====== TEXTO DE REFERENCIA ======

No me lo podía creer. Me pareció escuchar en la radio mañanera que una Asociación para la Defensa de la Sanidad Pública de Aragón se manifestaba en contra de la donación hecha por Amancio Ortega de equipos oncológicos, destinados a cubrir necesidades de todas las comunidades autónomas. A esa primera hora del día, estando todavía en una suerte de duermevela, llegas a considerar la posibilidad de que no hayas entendido bien la información. Pero no. Una vez duchado y despejado, y ya ante el ordenador, los periódicos digitales te confirman la noticia que a ti te costaba creer.

====== DATOS REGISTRADOS ======

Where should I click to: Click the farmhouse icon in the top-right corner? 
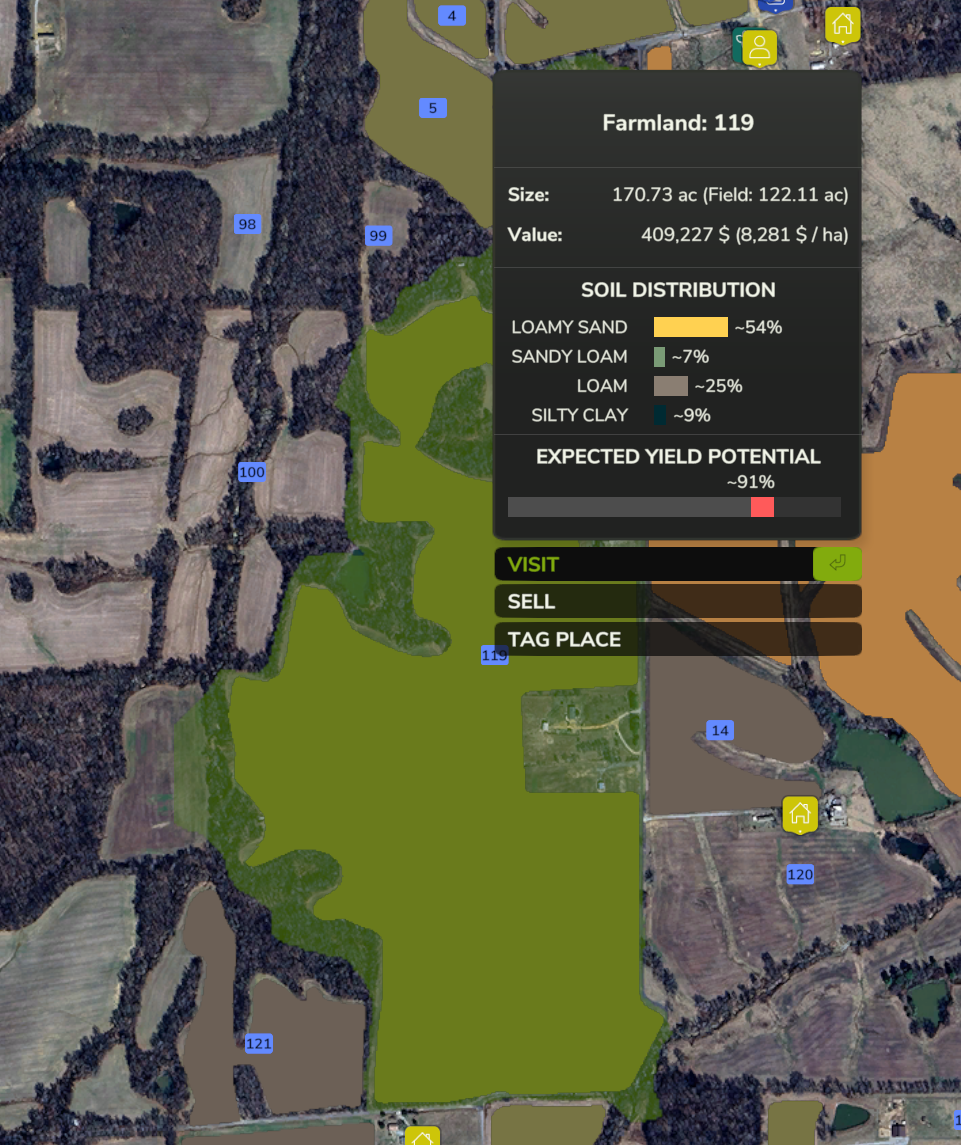(x=842, y=23)
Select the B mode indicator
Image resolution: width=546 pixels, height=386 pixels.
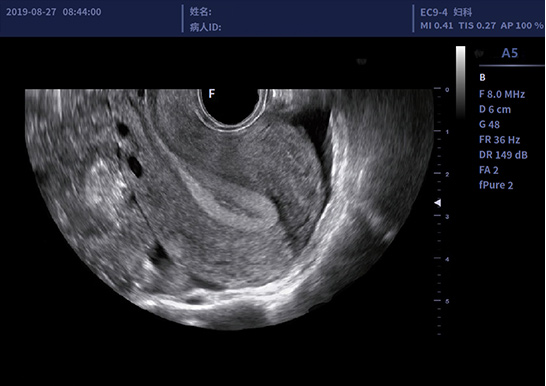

======

- INSTRUCCIÓN -
Indica si cada afirmación coincide con el texto sobre la donación de Amancio Ortega y responde sí o no citando literalmente las palabras del texto que lo deciden. (a) La noticia se oyó primero en la radio de la mañana. (b) Los equipos oncológicos donados estaban destinados solo a Aragón. (c) Los periódicos digitales desmintieron la noticia.

- RESPUESTA ESPERADA -
(a) Sí: «Me pareció escuchar en la radio mañanera».
(b) No: «destinados a cubrir necesidades de todas las comunidades autónomas».
(c) No: «los periódicos digitales te confirman la noticia».